Na vida da natureza o Eros é o lugar por excelência da beleza: o que se ama, seja

profunda ou superficialmente, aparece sempre como algo esplêndido; e, objetivamente, como

conhecimento admirável. Ambos polos, correspondentes entre si, são superados no campo da

revelação onde o Logos de Deus que descende kenoticamente se manifesta a si mesmo como

amor, como ágape e, por isso, como glória. Se a palavra fundamental deste Logos não fosse

amor e, precisamente - porque se trata da revelação de Deus - absoluto e totalmente livre, então

o logos cristão seria colocado na mesma linha junto com os logos de outras doutrinas de

sabedoria religiosa (filosóficas, gnósticas ou místicas). Mas, se a palavra fundamental é amor

como amor divino, então precisa estar junto a ela a palavra fundamental da estetica, “glória”,

que assegura a este amor de Deus que se manifesta à distância do ser-totamente-outro e exclui

completamente toda confusão entre este amor e outro amor que se absolutiza a si mesmo, ainda

que seja pessoal. A plausibilidade desse amor de Deus não se deduz de nenhuma redução

comparativa àquilo que o homem chamou sempre amor, mas sim, e unicamente, pela figura da

revelação do amor mesmo que se revela a si mesmo, de uma maneira tão majestosa que, ali

onde é percebida, consegue a abertura da adoração sem necessidade de exigi-la expressamente.
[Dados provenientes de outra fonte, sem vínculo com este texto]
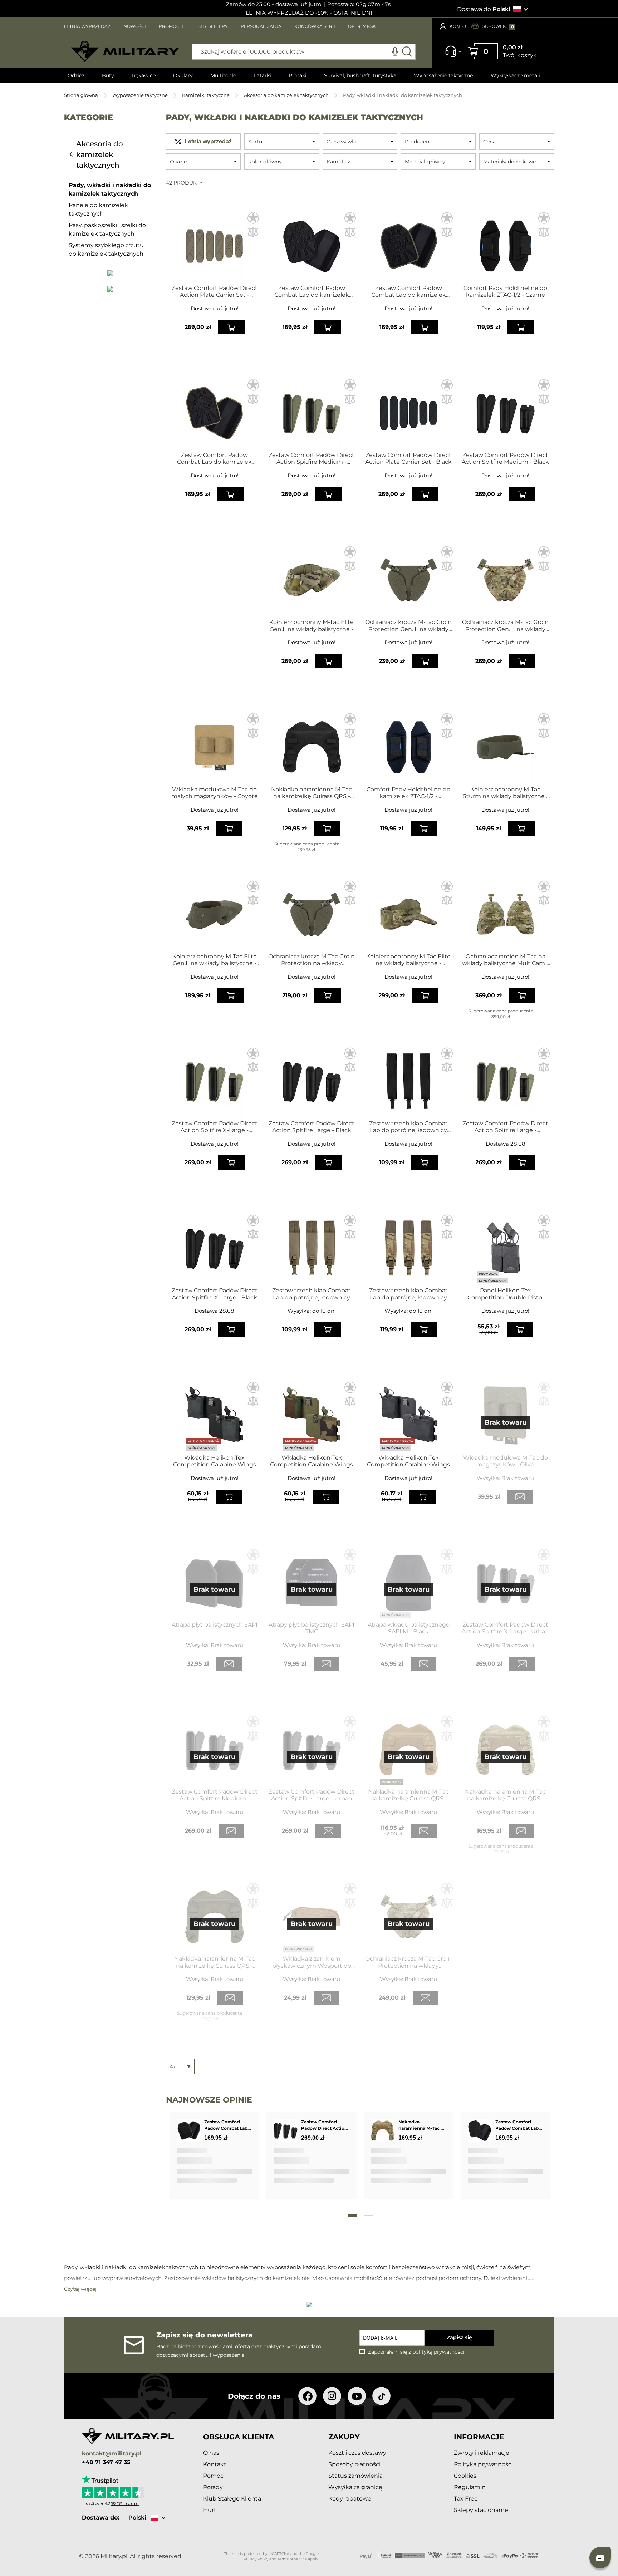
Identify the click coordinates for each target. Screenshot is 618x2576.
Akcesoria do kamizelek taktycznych (286, 95)
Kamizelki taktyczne (206, 95)
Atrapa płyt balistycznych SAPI (215, 1624)
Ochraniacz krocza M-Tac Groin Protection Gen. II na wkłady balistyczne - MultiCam (505, 625)
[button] (253, 217)
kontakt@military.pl (112, 2454)
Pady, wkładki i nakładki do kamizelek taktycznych (110, 189)
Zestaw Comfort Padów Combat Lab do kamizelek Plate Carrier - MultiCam (214, 458)
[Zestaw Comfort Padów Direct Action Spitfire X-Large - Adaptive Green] (214, 1081)
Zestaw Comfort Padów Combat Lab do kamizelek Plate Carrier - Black (311, 291)
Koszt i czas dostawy (357, 2452)
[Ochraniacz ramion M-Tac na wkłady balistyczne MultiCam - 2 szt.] (505, 914)
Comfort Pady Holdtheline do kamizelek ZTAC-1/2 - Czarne (505, 291)
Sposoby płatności (354, 2464)
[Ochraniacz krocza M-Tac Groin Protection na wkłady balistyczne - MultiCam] (408, 1916)
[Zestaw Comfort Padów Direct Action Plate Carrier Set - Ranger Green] (214, 246)
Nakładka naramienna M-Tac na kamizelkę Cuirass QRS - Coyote (408, 1795)
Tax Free (466, 2498)
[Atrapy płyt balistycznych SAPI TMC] (311, 1582)
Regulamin (470, 2487)
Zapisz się (459, 2337)
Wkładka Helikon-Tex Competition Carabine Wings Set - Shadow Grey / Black (214, 1461)
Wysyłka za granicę (355, 2487)
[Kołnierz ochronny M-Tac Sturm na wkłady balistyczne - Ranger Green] (505, 747)
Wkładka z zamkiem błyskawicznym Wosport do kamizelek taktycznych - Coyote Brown (311, 1962)
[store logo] (125, 51)
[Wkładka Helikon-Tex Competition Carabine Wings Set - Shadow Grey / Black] (214, 1415)
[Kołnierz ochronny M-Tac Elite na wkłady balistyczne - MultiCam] (408, 914)
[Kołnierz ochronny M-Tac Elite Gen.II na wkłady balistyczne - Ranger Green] (214, 914)
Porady (213, 2487)
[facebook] (307, 2396)
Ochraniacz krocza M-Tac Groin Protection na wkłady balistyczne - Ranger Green (311, 960)
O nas (211, 2452)
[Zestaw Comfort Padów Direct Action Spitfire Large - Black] (311, 1081)
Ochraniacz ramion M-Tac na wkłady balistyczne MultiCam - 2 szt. (505, 960)
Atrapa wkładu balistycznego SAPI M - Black (409, 1628)
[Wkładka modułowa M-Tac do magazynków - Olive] (505, 1415)
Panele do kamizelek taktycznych (98, 209)
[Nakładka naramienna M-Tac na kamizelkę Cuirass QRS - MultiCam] (505, 1749)
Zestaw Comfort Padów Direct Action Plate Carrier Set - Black (408, 458)
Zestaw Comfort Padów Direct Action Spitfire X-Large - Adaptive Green (215, 1127)
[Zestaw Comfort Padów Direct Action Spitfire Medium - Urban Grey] (214, 1749)
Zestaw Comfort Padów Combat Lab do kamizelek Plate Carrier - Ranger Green (408, 291)
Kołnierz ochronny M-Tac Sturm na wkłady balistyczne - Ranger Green (505, 793)
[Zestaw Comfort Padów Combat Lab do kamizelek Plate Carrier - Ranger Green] (408, 246)
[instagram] (332, 2396)
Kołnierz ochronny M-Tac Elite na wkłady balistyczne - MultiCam (408, 960)
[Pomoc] (451, 54)
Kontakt (214, 2464)
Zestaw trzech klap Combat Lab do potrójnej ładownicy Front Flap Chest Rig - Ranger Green (311, 1294)
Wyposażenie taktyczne (140, 95)
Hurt (209, 2510)
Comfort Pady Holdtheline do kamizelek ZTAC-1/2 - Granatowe (408, 793)
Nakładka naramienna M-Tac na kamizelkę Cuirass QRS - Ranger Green (214, 1962)
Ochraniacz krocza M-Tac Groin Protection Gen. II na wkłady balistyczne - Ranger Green (408, 625)
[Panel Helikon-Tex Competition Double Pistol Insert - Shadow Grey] (505, 1248)
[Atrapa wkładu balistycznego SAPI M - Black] (408, 1582)
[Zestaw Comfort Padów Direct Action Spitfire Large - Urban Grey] (311, 1749)
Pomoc (213, 2475)
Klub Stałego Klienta (232, 2498)
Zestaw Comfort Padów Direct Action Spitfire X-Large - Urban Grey (505, 1628)
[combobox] (304, 52)
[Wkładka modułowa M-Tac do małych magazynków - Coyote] (214, 747)
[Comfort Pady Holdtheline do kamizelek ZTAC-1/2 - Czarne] (505, 246)
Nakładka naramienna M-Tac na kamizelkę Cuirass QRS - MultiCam (505, 1795)
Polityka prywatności (483, 2464)
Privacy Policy (256, 2559)
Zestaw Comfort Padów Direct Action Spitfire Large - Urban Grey (311, 1795)
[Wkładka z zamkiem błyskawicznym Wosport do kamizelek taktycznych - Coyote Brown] (311, 1916)
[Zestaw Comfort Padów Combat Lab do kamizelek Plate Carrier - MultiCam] (214, 413)
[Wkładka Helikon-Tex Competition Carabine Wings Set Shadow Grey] (408, 1415)
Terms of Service (292, 2559)
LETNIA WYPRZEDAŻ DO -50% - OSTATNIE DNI (309, 12)
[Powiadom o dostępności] (520, 1497)
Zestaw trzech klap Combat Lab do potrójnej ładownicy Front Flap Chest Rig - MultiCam (408, 1294)
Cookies (465, 2475)
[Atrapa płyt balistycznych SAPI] (214, 1582)
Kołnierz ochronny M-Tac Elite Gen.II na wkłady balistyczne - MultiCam (311, 625)
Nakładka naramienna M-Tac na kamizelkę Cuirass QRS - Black (311, 793)
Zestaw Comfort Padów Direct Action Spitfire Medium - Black (505, 458)
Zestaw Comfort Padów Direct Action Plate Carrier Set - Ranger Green (215, 291)
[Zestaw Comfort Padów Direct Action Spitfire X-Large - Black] (214, 1248)
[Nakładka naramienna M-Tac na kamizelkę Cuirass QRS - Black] (311, 747)
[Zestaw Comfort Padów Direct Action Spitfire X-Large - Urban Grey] (505, 1582)
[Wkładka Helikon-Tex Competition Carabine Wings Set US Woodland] (311, 1415)
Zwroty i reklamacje (481, 2452)
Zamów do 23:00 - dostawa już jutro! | (275, 4)
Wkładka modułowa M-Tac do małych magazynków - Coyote (214, 793)
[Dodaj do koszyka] (231, 327)
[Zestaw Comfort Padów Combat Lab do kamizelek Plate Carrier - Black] (311, 246)
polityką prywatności (438, 2352)
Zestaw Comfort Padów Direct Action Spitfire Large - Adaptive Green (505, 1127)
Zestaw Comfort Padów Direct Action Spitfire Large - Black (311, 1127)
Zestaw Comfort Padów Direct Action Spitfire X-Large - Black (215, 1294)
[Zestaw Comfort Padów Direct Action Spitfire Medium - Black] (505, 413)
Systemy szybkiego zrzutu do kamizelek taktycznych (106, 249)
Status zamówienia (355, 2475)
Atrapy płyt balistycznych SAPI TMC (311, 1628)
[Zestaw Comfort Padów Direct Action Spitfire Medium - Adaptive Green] (311, 413)
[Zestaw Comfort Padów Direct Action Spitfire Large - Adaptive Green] (505, 1081)
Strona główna (81, 95)
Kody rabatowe (349, 2498)
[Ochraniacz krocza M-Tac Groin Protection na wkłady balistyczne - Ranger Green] (311, 914)
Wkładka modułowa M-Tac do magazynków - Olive (505, 1461)
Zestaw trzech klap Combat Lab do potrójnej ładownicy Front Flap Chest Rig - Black (408, 1127)
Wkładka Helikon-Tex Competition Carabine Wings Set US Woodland (311, 1461)
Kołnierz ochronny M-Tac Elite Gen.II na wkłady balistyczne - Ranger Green (214, 960)
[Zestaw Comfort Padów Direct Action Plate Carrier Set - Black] (408, 413)
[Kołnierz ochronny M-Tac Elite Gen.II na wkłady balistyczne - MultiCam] (311, 580)
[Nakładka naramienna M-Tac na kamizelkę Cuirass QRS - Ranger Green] (214, 1916)
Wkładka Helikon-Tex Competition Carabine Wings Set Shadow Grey (408, 1461)
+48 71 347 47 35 (106, 2462)
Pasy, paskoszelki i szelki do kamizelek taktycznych (107, 229)
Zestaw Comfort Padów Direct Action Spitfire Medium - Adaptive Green (311, 458)
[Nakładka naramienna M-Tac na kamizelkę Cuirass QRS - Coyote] (408, 1749)
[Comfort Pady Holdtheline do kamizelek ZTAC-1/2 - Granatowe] (408, 747)
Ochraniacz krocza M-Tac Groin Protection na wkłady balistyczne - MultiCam (408, 1962)
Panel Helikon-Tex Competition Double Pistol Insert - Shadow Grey (505, 1294)
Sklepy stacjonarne (481, 2510)
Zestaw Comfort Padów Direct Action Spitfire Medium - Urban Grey (215, 1795)
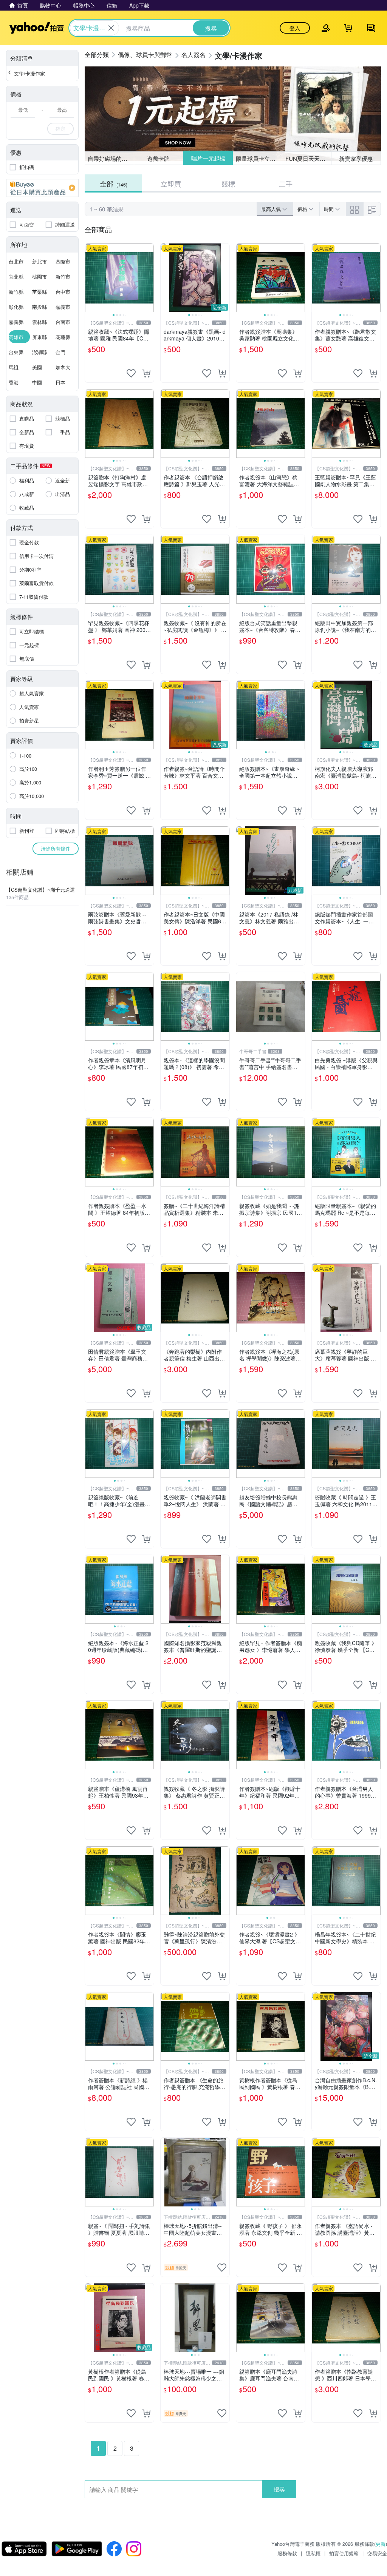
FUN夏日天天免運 (308, 158)
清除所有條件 (55, 848)
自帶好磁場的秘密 (110, 158)
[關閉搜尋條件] (111, 27)
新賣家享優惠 (356, 158)
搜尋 (279, 2489)
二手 (286, 183)
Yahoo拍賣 (36, 28)
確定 (60, 128)
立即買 (171, 183)
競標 (228, 183)
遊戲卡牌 (158, 158)
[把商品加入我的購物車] (146, 373)
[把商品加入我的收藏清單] (131, 373)
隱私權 (313, 2553)
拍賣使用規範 (344, 2553)
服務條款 (287, 2553)
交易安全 (377, 2553)
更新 (380, 2543)
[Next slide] (149, 277)
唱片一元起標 (208, 158)
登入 (294, 28)
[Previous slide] (90, 277)
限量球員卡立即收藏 (259, 158)
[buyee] (42, 188)
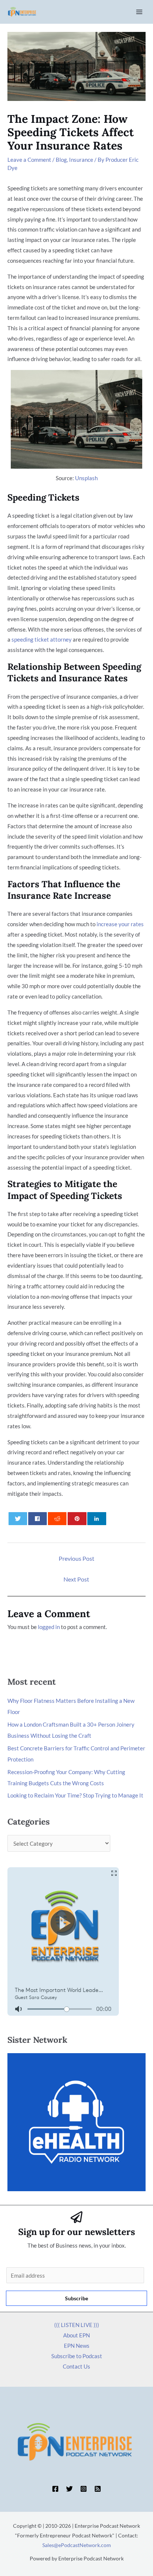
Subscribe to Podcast (76, 2356)
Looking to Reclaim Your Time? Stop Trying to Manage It (75, 1795)
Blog (61, 159)
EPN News (76, 2345)
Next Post (76, 1579)
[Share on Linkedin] (96, 1518)
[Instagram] (83, 2488)
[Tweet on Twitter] (18, 1518)
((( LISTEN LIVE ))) (76, 2324)
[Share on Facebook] (37, 1518)
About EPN (76, 2335)
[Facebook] (55, 2488)
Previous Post (76, 1558)
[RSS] (97, 2488)
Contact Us (76, 2366)
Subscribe (76, 2298)
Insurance (81, 159)
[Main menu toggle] (139, 12)
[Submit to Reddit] (57, 1518)
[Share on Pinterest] (77, 1518)
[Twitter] (69, 2488)
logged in (49, 1626)
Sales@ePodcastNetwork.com (76, 2545)
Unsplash (86, 478)
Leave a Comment (29, 159)
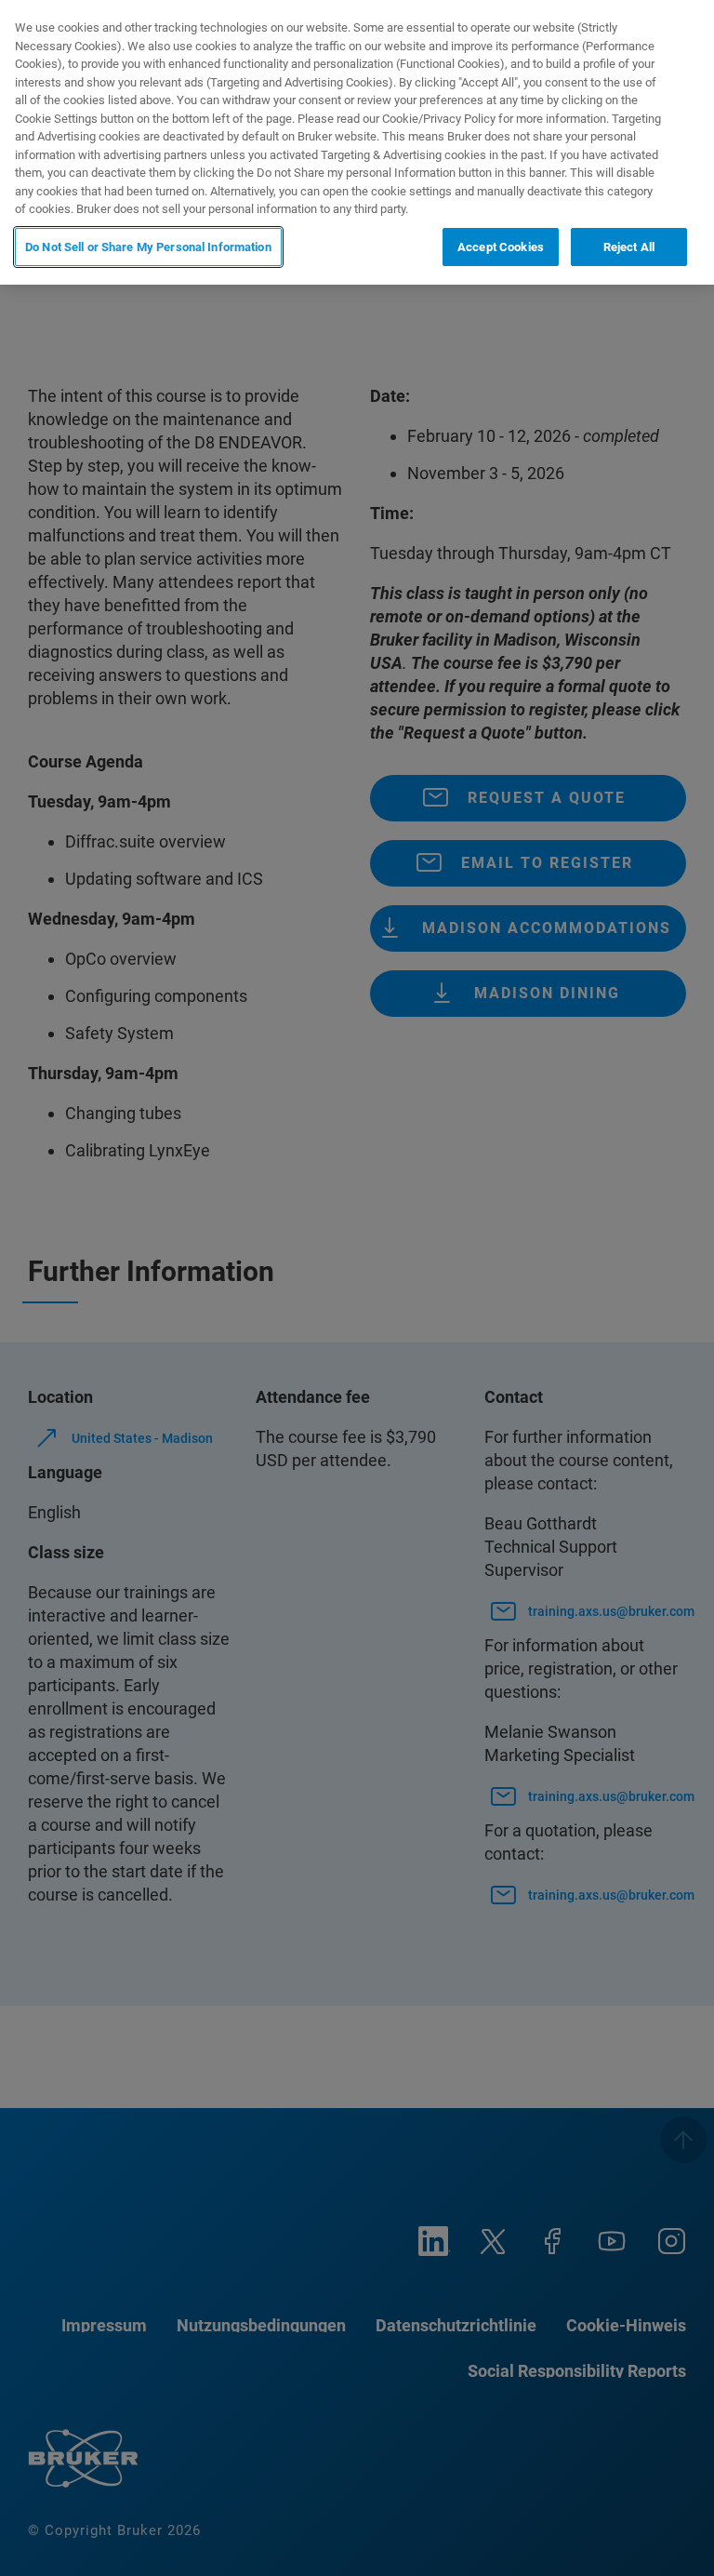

Dessa majestade do amor absoluto, que constitui o fenômeno originário da revelação

mesma, origina-se a autoridade de toda mediação humana. A autoridade original não é

propriedade nem da Bíblia (como palavra de Deus” escrita), nem do kerigma (como “palavra

de Deus” viva e anunciada), nem do magistério da Igreja (como representação oficial da

“palavra de Deus”) - os três são somente palavra, não carne -, senão só do Filho, que manifesta

o Pai no Espírito Santo como o amor divino. Porque unicamente aqui, na origem da revelação

pode e deve coincidir a autoridade (ou majestade) com o amor mesmo; toda demanda autoritária

da obediência da fé do homem à revelação pode conduzir unicamente a uma reta visão e a uma

devida entrada em ação do amor de Deus que se deu a conhecer. O amor de Deus pode dar-se

de uma forma tão fascinante que nele resplandeça a palavra e a resposta, sendo que estas

alcançam seu sentido, somente, a partir da doação da pessoa infinita à finita; onde esta acontece,

da-se junto com ela a possível resposta da pessoa finita à infinita, uma doação cujo coração e

essência é o amor.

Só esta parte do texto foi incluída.